[Data for this exercise]
::::::

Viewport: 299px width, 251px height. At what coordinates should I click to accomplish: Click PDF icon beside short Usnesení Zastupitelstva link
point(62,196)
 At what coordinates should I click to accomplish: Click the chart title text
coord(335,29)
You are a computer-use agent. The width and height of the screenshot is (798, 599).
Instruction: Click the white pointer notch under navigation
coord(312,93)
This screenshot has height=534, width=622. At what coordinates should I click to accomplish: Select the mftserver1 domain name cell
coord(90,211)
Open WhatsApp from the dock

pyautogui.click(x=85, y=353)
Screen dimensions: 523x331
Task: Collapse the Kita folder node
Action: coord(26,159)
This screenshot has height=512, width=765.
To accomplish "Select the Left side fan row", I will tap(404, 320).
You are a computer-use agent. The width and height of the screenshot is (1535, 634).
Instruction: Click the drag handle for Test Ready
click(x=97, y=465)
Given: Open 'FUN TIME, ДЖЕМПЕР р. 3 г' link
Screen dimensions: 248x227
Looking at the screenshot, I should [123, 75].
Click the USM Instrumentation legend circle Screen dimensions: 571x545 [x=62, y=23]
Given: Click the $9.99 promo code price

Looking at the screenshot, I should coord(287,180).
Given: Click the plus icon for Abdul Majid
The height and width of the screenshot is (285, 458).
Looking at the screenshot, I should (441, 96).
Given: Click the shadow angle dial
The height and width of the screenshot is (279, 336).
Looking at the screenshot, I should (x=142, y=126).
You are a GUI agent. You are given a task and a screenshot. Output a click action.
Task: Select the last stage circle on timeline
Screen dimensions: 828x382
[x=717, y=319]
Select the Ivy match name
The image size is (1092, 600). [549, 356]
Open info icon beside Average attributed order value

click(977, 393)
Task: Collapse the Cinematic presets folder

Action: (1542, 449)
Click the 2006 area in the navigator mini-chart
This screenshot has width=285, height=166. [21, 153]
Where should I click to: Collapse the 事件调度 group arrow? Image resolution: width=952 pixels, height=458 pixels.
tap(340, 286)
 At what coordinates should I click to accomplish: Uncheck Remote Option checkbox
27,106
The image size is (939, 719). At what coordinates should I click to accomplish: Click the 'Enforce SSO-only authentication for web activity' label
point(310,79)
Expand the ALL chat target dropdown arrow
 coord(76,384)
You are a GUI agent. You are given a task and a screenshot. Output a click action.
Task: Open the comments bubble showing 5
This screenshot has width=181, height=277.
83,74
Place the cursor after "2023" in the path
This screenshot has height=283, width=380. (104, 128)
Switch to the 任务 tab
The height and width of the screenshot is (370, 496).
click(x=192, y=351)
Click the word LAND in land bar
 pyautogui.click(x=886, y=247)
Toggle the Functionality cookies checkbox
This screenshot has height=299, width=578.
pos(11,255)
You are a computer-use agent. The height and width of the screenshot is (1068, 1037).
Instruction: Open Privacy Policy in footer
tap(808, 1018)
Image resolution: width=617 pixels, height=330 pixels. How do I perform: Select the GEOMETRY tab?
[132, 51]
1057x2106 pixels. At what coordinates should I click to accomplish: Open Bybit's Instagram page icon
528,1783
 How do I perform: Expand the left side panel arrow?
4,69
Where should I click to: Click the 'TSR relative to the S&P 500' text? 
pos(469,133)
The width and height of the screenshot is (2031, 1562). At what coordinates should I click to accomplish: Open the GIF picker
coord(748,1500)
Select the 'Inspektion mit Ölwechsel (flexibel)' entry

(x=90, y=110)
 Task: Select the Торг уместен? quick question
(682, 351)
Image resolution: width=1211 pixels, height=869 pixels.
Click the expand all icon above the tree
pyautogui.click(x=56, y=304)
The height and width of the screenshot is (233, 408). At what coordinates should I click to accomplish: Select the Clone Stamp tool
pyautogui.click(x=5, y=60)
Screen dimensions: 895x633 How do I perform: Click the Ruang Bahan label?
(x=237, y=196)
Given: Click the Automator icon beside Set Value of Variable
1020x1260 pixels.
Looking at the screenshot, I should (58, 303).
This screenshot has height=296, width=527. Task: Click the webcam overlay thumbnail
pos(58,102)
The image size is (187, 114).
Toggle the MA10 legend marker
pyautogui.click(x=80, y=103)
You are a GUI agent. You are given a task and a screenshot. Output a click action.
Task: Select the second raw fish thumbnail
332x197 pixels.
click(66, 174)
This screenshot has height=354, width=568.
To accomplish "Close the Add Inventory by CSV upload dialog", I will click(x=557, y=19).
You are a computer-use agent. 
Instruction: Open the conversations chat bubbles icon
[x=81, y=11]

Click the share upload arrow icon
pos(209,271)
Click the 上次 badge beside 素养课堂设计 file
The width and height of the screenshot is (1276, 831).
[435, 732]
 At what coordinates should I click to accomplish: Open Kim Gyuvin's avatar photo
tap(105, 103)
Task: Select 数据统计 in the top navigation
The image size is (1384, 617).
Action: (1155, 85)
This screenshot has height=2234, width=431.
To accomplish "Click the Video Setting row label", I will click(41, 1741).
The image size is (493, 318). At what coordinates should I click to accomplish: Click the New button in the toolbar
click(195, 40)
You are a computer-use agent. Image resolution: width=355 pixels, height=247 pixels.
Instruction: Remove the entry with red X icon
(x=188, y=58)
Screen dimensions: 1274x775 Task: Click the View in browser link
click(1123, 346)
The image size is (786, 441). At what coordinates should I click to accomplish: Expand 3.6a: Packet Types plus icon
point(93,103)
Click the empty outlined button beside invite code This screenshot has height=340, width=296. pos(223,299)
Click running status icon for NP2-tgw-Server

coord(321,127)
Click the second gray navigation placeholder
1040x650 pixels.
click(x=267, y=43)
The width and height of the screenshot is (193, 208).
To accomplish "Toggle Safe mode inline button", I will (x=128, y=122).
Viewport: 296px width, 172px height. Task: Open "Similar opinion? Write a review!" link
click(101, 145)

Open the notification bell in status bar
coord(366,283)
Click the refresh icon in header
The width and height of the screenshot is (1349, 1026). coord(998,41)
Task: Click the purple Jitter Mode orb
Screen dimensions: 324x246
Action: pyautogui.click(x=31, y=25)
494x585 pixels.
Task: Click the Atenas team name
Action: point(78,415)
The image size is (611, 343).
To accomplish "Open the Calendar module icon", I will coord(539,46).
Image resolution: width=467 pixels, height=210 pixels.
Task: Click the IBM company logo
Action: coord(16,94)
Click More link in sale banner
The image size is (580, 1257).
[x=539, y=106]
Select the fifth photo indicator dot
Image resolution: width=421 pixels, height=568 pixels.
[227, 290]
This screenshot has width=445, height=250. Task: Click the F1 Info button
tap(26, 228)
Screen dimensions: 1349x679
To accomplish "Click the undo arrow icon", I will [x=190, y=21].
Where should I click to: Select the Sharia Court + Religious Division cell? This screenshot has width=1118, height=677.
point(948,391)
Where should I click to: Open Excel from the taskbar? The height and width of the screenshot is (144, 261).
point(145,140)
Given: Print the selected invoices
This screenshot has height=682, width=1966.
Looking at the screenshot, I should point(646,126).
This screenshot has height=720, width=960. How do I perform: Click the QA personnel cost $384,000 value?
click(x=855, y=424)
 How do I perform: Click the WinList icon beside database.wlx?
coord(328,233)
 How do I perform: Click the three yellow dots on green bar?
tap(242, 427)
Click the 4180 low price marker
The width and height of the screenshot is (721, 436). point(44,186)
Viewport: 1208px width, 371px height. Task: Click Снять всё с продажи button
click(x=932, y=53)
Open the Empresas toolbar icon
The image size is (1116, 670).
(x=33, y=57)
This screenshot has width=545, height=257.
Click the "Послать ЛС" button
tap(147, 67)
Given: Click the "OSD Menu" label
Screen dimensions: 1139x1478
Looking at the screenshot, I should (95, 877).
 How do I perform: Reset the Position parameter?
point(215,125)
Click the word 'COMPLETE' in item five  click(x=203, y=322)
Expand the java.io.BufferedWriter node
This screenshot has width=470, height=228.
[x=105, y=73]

::::::

[Description of the task]
From the records above, pull out every line containing the word "circle".

[Written solution]
Click the USM Instrumentation legend circle Screen dimensions: 571x545 [x=62, y=23]
Task: Select the last stage circle on timeline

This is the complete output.